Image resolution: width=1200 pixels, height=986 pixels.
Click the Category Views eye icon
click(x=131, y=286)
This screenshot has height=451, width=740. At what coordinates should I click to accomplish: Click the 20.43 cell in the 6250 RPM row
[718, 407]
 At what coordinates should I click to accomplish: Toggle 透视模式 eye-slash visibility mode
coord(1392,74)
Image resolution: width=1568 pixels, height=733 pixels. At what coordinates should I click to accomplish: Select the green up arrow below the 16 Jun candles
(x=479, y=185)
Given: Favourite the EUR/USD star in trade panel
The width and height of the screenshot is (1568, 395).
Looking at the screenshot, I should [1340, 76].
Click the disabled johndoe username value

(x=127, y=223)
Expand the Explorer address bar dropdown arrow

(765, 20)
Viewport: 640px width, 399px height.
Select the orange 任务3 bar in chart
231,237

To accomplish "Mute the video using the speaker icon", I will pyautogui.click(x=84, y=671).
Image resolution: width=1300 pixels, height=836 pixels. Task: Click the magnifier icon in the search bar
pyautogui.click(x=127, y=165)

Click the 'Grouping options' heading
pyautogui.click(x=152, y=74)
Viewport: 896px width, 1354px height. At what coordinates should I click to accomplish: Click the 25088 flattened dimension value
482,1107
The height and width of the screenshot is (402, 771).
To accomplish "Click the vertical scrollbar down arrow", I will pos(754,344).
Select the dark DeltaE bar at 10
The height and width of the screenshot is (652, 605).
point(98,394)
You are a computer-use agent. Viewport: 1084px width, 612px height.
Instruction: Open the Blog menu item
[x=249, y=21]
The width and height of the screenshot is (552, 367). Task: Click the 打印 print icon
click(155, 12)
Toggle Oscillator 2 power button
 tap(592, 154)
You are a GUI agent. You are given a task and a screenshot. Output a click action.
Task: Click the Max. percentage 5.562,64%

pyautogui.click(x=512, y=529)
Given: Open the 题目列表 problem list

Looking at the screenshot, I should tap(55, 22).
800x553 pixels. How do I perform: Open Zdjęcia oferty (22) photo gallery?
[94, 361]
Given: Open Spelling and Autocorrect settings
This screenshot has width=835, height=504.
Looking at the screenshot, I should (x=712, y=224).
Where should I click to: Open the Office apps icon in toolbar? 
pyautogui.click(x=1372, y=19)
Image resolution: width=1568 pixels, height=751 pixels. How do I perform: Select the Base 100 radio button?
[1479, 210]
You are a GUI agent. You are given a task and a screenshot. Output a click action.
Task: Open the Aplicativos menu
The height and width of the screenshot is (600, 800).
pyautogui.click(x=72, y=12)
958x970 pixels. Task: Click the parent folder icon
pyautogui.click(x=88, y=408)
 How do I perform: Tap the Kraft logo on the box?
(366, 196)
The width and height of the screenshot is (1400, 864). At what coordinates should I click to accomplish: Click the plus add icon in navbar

---

- WRITTEN PROBLEM
Render the listing from the line holding "Given: Open Spelling and Autocorrect settings" through the line holding "pyautogui.click(x=1372, y=19)", inclusive, as a two-column CSV with the headers instruction and click. Give one row per instruction, with the instruction and its answer each in a single quoted field and line breaks replaced by spaces.

- SOLUTION FOR THIS EXERCISE
instruction,click
"Given: Open Spelling and Autocorrect settings This screenshot has width=835, height=504.","Looking at the screenshot, I should (x=712, y=224)."
"Where should I click to: Open the Office apps icon in toolbar?","pyautogui.click(x=1372, y=19)"